Locate the line that contains "At what coordinates should I click to accomplish: Remove". Reproduce it and all following lines up to the end of the material, exactly and with nothing added.

§

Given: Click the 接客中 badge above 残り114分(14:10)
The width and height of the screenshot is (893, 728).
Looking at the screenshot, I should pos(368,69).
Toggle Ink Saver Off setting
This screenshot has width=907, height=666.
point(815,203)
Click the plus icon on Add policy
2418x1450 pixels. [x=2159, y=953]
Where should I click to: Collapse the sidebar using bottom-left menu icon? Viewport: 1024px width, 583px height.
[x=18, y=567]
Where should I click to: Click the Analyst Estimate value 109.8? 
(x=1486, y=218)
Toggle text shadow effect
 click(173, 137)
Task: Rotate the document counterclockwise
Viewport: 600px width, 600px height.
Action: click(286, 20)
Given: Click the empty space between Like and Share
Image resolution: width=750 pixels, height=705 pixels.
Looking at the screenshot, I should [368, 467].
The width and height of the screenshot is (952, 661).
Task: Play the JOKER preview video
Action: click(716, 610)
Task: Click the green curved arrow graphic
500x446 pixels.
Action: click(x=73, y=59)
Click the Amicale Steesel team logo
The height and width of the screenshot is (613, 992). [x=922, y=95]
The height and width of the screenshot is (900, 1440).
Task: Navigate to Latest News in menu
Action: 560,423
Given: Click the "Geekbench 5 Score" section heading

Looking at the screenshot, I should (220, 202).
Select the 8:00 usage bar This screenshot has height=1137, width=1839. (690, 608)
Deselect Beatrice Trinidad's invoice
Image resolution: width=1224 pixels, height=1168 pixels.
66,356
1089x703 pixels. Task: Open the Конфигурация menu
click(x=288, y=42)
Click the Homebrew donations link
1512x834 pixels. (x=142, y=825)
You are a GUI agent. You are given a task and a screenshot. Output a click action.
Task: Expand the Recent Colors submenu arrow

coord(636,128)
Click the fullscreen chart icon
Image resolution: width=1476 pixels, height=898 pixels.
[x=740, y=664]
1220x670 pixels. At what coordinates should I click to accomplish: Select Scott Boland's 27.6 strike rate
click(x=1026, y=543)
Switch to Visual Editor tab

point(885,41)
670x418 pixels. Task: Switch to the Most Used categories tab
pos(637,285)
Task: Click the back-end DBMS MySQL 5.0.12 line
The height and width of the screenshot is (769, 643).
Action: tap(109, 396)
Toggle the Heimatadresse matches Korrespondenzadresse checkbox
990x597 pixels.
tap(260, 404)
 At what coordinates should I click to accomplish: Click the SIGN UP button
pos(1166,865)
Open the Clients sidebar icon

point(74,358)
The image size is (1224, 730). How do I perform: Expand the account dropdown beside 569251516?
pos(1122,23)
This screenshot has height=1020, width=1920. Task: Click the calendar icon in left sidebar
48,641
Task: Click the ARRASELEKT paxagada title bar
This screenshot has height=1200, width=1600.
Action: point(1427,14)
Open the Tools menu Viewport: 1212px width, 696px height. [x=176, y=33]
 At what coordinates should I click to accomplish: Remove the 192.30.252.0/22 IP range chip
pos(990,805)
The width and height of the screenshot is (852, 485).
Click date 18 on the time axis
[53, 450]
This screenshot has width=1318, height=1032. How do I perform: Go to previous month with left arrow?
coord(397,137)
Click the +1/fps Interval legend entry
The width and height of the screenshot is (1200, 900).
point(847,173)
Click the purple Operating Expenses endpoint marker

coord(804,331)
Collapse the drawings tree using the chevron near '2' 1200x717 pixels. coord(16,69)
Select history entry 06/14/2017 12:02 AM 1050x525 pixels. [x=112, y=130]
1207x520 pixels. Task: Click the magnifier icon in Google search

§

__Exercise output__:
 At what coordinates should I click to accomplish: Remove the 192.30.252.0/22 IP range chip
pos(990,805)
The width and height of the screenshot is (852, 485).
Click date 18 on the time axis
[53, 450]
This screenshot has width=1318, height=1032. How do I perform: Go to previous month with left arrow?
coord(397,137)
Click the +1/fps Interval legend entry
The width and height of the screenshot is (1200, 900).
point(847,173)
Click the purple Operating Expenses endpoint marker

coord(804,331)
Collapse the drawings tree using the chevron near '2' 1200x717 pixels. coord(16,69)
Select history entry 06/14/2017 12:02 AM 1050x525 pixels. [x=112, y=130]
1207x520 pixels. Task: Click the magnifier icon in Google search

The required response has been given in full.